Excessive Transition, a new art installation from Geng Jianyi, is now on display at Koerner Library until August 19.
Presented in conjunction with the exhibition Yellow Signal: New Media in China at the UBC Morris and Helen Belkin Gallery, Excessive Transition (2008) is Chinese artist Geng Jianyi’s second contribution to a city-wide investigation of current media art production in China.
For this installation of Excessive Transition, Jianyi chose fifteen black-and-white hand-printed photographic prints of glass bottlenecks. These images show Jianyi’s technical playfulness, both in the darkroom and in his use of the depth of field of the camera. The prints demonstrate the distance between each object photographed and the window and cityscape outside as he repetitively frames each bottle as a form analogous to the human body.

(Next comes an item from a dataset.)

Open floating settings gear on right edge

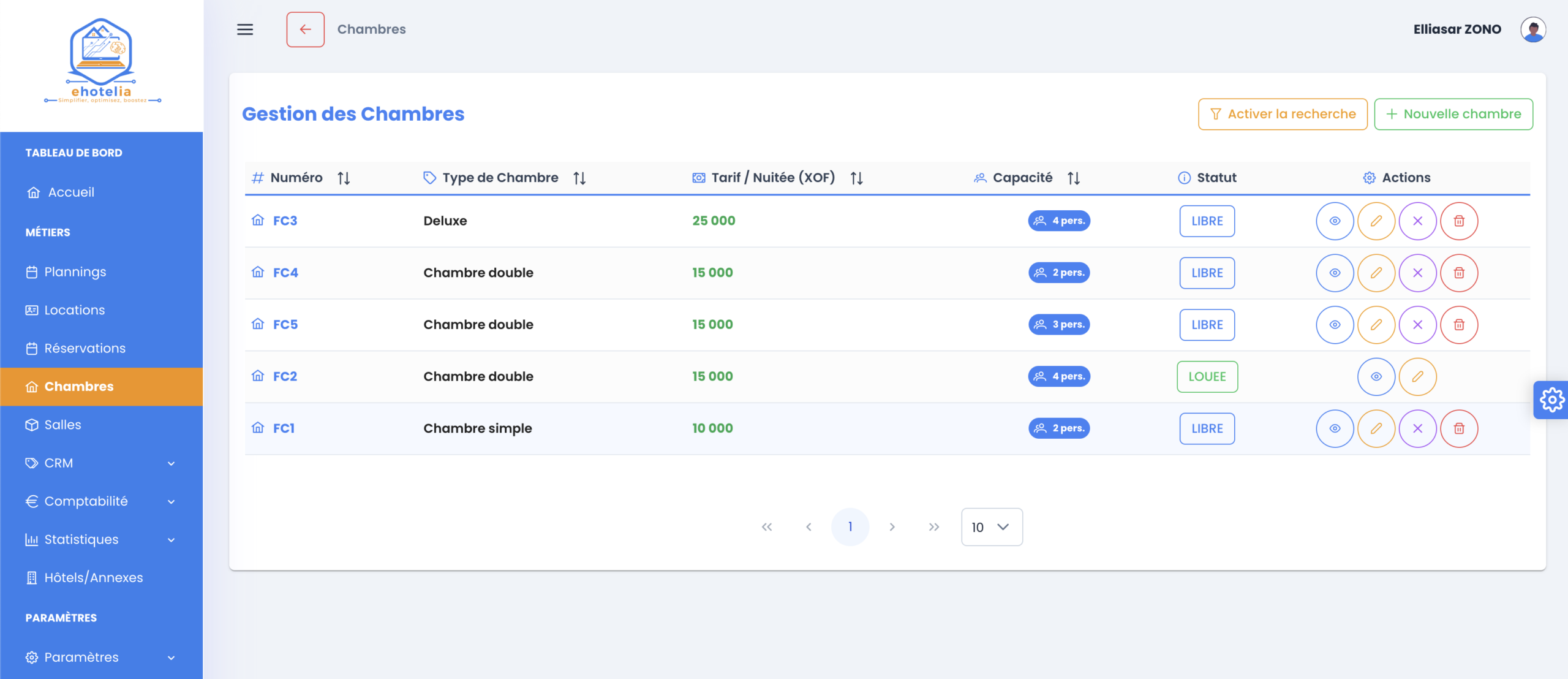pyautogui.click(x=1551, y=400)
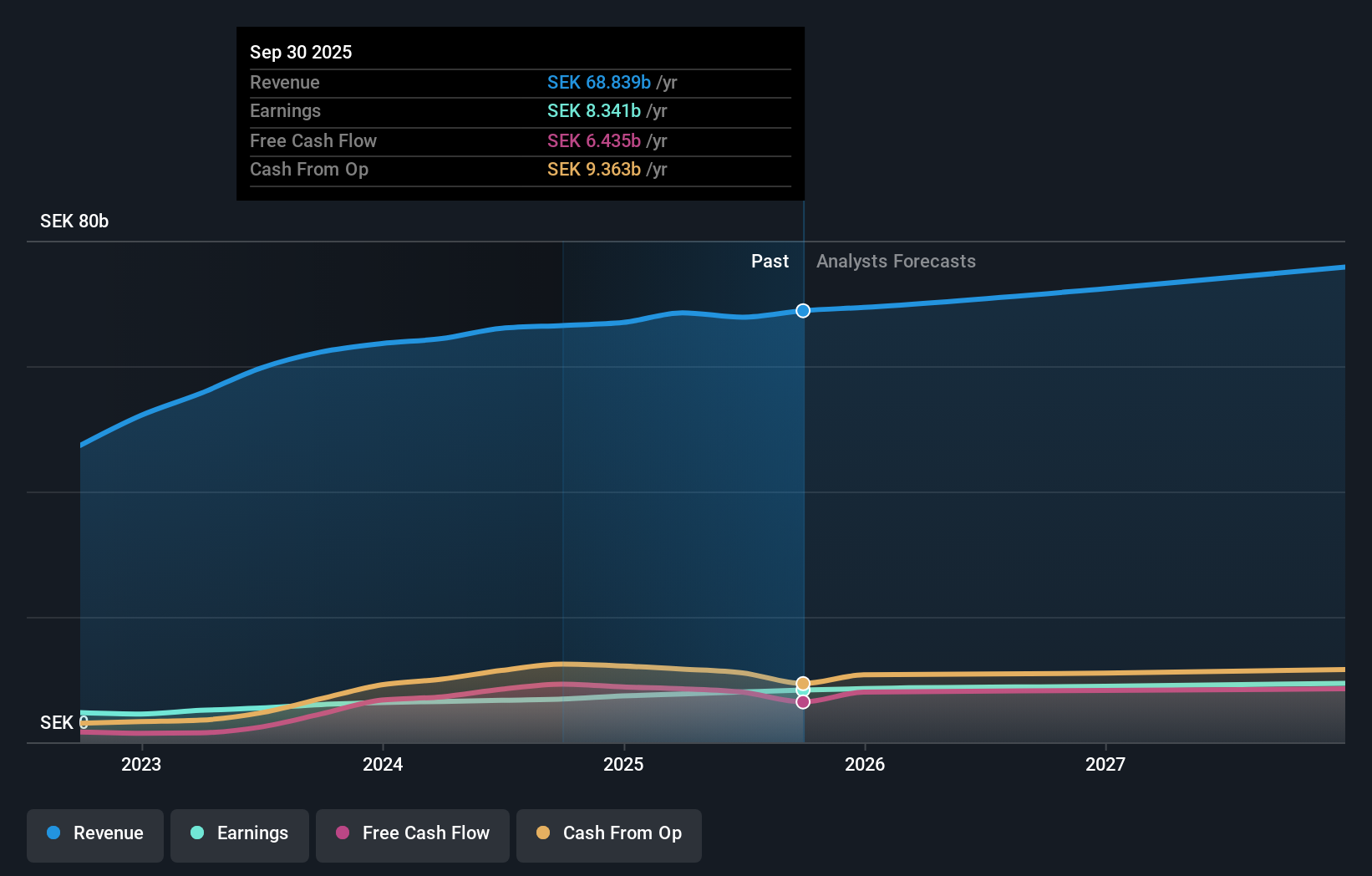The height and width of the screenshot is (876, 1372).
Task: Click the blue Revenue legend dot
Action: (53, 833)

As Karen Smith suggests, for Jianyi, “Process has become as important as concept.” In Excessive Transition the artist has dramatically evidenced a trace of past processes of production. He presents photography as a powerful and versatile mechanism for artistic production that creates an awareness of present day consumption and complicates the work of the artwork. Jianyi refuses to simplify the existence of the objects portrayed to their mere utilitarian value and opts instead to surrender the bottlenecks, fathoming their content into a whimsical vision of unrest.

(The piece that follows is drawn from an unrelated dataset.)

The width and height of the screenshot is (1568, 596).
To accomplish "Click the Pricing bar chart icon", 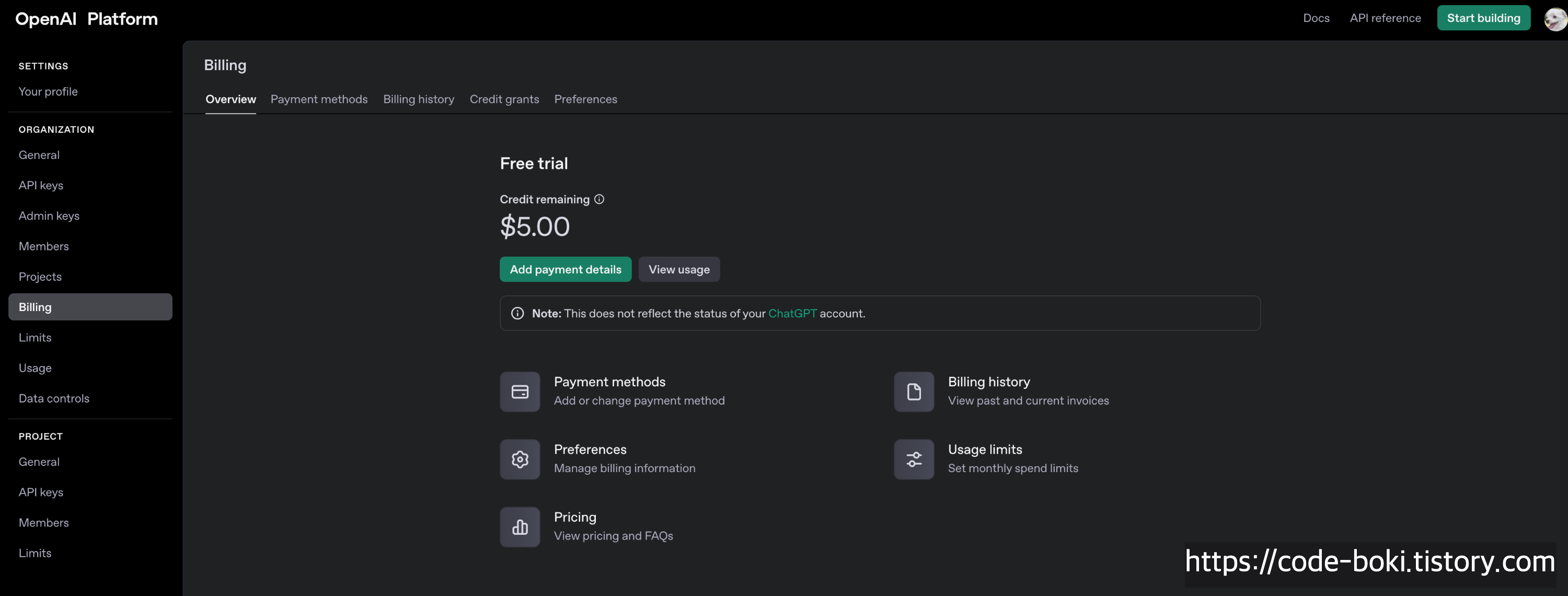I will click(519, 526).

– From an essay by Fabiola Carranza, MFA candidate, Department of Art History, Visual Art and Theory
This work is part of Art in the Library, a collaborative project initiated in 2008 by the Belkin Art Gallery and Koerner Library to bring art to the UBC community. The program aims to open possibilities for interpretation and to create new perspectives from where to experience contemporary art.
About the Artist
Geng Jianyi was born in Zhenzhou in 1962. He now works out of Hangzhou, where he teaches at the China Academy of Art. Jianyi first gained recognition for his involvement with the avant-garde ‘85 New-Wave or ’85 Movement, a group formed by performance-based artists who used photography to document their conceptual efforts. His photographs explore the collective consent that enables us to identify mass-produced objects and how these objects in turn can offer us a sense of familiarity and self-identity in everyday life. Originally trained and recognized as a painter, Geng’s recent works have focused on the use of photography and video technologies. His interests are varied and his work explores issues of individuality and identity through his experience of daily life, friendships, and work.
Further reading:
- Smith, Karen. “The Art of Duplicity.” In Chinese New Art, Post-1989. Hong Kong: Hanart Gallery, 1993.
- Smith, Karen. “Zero to Infinity: The Nascence of Photography in Contemporary Chinese Art of the 1990’s.” In Reinterpretation: A Decade of Experimental Chinese Art (1990-2000), edited by Wu Hang. Guangzhou: Guangdong Museum of Art, 2002.